Solicitud escrita 1
Extrae de los registros, sin modificar nada, las líneas que van desde la que contiene "Task: Click the 共有 share button" hasta la que contiene "Action: point(302,413)", ambas incluidas.
########################################
La iglesia ha llegado a nosotros en un perfecto estado de conservación de todas las de su tiempo, podríamos decir que la mejor de Madrid. El estilo es una transición de la última etapa del renacimiento (más bien herreriano), al barroco del siglo XVII.
El monasterio de benedictinas de San Plácido fue fundado en 1623 por la gran dama doña Teresa Valle de la Cerda y Alvarado, que había renunciado a su matrimonio con el poderoso caballero don Jerónimo de Villanueva para ingresar en el convento, siendo nombrada priora y siendo nombrado patrono de la fundación el despechado que no llegó a ser su esposo, que era ministro de Felipe IV. Quedaos con los nombres de estos dos nobles, porque vamos a hablar mucho de ellos.
El templo tuvo como arquitecto al madrileño fray Lorenzo de San Nicolás entre 1655 y 1658. Fue fundado como Monasterio de la Encarnación Benita, de religiosas del orden de San Benito, aunque se le conoció siempre como San Plácido por estar anejo al de San Martín, en donde se veneraba a dicho santo.
El edificio al principio, era una de las casas de Jerónimo de Villanueva, que dejó para su fundación en la calle de San Roque y como su querida amante había ingresado en el convento, mandó construir un caserón pegado al monasterio para así poder vivir cerca de su amada e incluso se excavó un pasadizo que unía la casa con el convento por el cual llegaría a atravesar el mismísimo rey Felipe IV, pero de eso hablaremos dentro de un rato, así que vayamos por partes y nos situaremos cuatro años después de la fundación del convento.
########################################
Solicitud escrita 2
Vuelve a escribir el pasaje del artículo sobre San Plácido desde "La iglesia ha" hasta "mucho de ellos.", actualizando "priora" por "abadesa".

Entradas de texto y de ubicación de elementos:
########################################
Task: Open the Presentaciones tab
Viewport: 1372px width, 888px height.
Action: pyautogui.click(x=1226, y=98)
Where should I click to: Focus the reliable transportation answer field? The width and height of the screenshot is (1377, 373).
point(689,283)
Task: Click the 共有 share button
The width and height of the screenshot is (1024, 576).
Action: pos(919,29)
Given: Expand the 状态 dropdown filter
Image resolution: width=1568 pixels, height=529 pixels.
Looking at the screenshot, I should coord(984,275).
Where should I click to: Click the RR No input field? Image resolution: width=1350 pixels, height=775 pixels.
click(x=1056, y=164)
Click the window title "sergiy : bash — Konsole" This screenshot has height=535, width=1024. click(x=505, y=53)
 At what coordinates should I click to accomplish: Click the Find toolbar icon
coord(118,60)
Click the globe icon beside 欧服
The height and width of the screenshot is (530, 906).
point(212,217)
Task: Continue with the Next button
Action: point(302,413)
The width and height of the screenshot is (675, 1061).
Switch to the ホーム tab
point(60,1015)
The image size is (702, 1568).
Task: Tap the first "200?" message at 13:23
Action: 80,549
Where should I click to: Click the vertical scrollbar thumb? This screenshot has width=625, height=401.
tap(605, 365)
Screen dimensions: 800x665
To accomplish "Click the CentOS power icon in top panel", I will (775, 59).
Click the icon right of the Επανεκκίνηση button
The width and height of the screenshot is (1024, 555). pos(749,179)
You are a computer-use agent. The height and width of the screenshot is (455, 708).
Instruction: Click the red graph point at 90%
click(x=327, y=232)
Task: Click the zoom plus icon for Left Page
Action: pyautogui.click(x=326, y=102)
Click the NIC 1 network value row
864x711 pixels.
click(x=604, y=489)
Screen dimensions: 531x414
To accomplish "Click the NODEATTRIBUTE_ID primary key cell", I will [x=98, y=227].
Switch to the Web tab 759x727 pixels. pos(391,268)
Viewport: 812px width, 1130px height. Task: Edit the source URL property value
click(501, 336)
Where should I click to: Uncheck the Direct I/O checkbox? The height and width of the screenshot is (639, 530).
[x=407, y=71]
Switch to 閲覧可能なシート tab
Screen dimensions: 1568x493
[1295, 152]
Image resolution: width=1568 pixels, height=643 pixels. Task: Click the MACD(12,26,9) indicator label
########################################
Solución completa 1
Task: Click the 共有 share button
The width and height of the screenshot is (1024, 576).
Action: pos(919,29)
Given: Expand the 状态 dropdown filter
Image resolution: width=1568 pixels, height=529 pixels.
Looking at the screenshot, I should coord(984,275).
Where should I click to: Click the RR No input field? Image resolution: width=1350 pixels, height=775 pixels.
click(x=1056, y=164)
Click the window title "sergiy : bash — Konsole" This screenshot has height=535, width=1024. click(x=505, y=53)
 At what coordinates should I click to accomplish: Click the Find toolbar icon
coord(118,60)
Click the globe icon beside 欧服
The height and width of the screenshot is (530, 906).
point(212,217)
Task: Continue with the Next button
Action: point(302,413)

Solución completa 2
La iglesia ha llegado a nosotros en un perfecto estado de conservación de todas las de su tiempo, podríamos decir que la mejor de Madrid. El estilo es una transición de la última etapa del renacimiento (más bien herreriano), al barroco del siglo XVII.
El monasterio de benedictinas de San Plácido fue fundado en 1623 por la gran dama doña Teresa Valle de la Cerda y Alvarado, que había renunciado a su matrimonio con el poderoso caballero don Jerónimo de Villanueva para ingresar en el convento, siendo nombrada abadesa y siendo nombrado patrono de la fundación el despechado que no llegó a ser su esposo, que era ministro de Felipe IV. Quedaos con los nombres de estos dos nobles, porque vamos a hablar mucho de ellos.